In this paper, we take Spark as the platform and

introduce the implementation of the data

deduplication scheme on the sender and the receiver

sides. We also conduct several experiments with

various parameters to show the significance of our

scheme.

3.1 Experiment Environment and

Setting

We use a peer-servicing cloud computing platform

that contains eight homogeneous virtual machines.

The software and hardware specifications of the

receiver are detailed in Tables 2 and 3 respectively.

Table 2: Receiver environment.

Item Content

OS Ubuntu 15.10 Desktop 64bit

Spark 2.0.0

Java 1.7.0_101

Scala 2.11.8

Maven 3.3.9

Table 3: Hardware specification of receiver.

Item Content

CPU

Intel(R) Xeon(R) E5620

@2.40GHz x 2

RAM 8 GB

Hard Drive 80GB

Network Bandwidth 1Gbps

Maven 3.3.9

Besides, to simulate the gateway used in the real

world, we use raspberry pi 2 as the sender. The

hardware and software specification for the raspberry

pi is detailed in Tables 4 and 5 respectively.

Table 4: Sender environment.

Item Content

OS Raspbian-32bi

Java 1.8.0_65

Scala 2.9.2

Linux Kernel 4.1.19

Seventh International Symposium on Business Modeling and Software Design

160

Table 5: Hardware specification of sender.

Item Content

CPU

Broadcom BCM2836

ARMv7 Quad Core Processor

@900 MHz

RAM 1 GB

Hard Drive(SD card) 32GB

Network Bandwidth 1Gbps

3.2 Implementations

Both of the sender and receiver use Scala (Odersky,

2007) as the programing language. First we introduce

the implementation of the sender. Sender accepts a

TCP connection as Request Listener. Then it begins

to read experimental data from SD card in raspberry

pi, and pushes these data into Matches Decision

Maker and Data Block Buffer. The Matches Decision

Maker computes each fingerprint for each data block

as Block Fingerprint Generator with xxHash32.

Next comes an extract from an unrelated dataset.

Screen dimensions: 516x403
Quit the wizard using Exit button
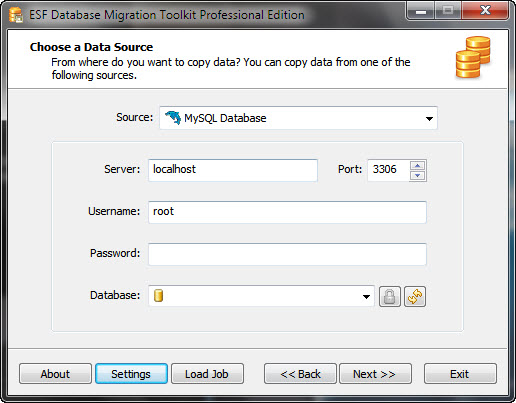coord(460,374)
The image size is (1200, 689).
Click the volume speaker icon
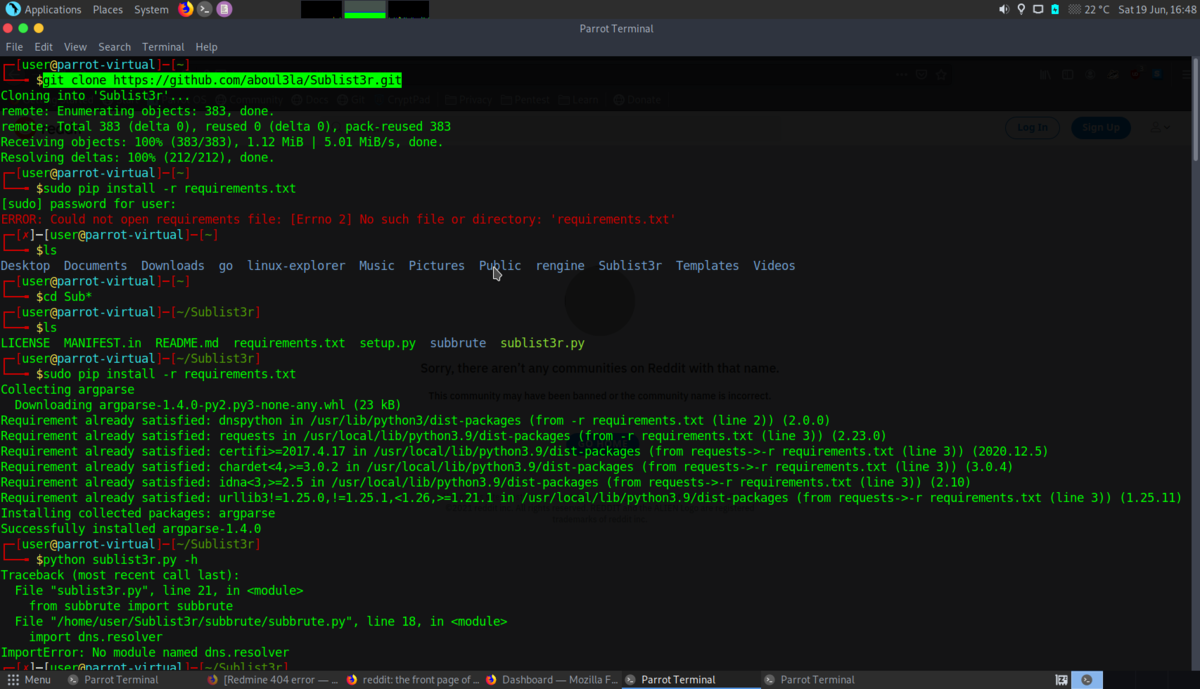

These fingerprints are sent to receiver and then sender

waits for the matches. The Data Block Buffer is

implemented by a Java API, ArrayBlockingQueue

class, which is thread safe and provides synchronous

data access. Data Block Transmitter receives the

responses of matches and decides which block needs

to be transmitted to receiver.

On the receiver side, the implementation of

receiver is based on the Spark platform. Nevertheless,

our scheme can work well on other parallel

computing platforms too. The original Spark only

receives data from a reliable data storage such as

storage, database, and HDFS. In order to receive data

as stream, Spark Streaming lets user choose the

interface of data source. Spark Streaming provides

these interfaces like fileStream, socketStream,

kafkaStream (Kreps, 2011), twitterStream, etc. Most

importantly, Spark Streaming also provides an API to

customize the data receiving interface. An API call

Receiver is the place that allows us to implement our

approach into Spark platform. Its native Receiver API

implements simple operations. These operations

include opening a socket, receiving each line from the

socket, putting them into Spark to compute with Store

API. Therefore, we augment the Spark with the data

deduplication scheme to accept streaming data. Table

7 presents the parameters of the first experiment.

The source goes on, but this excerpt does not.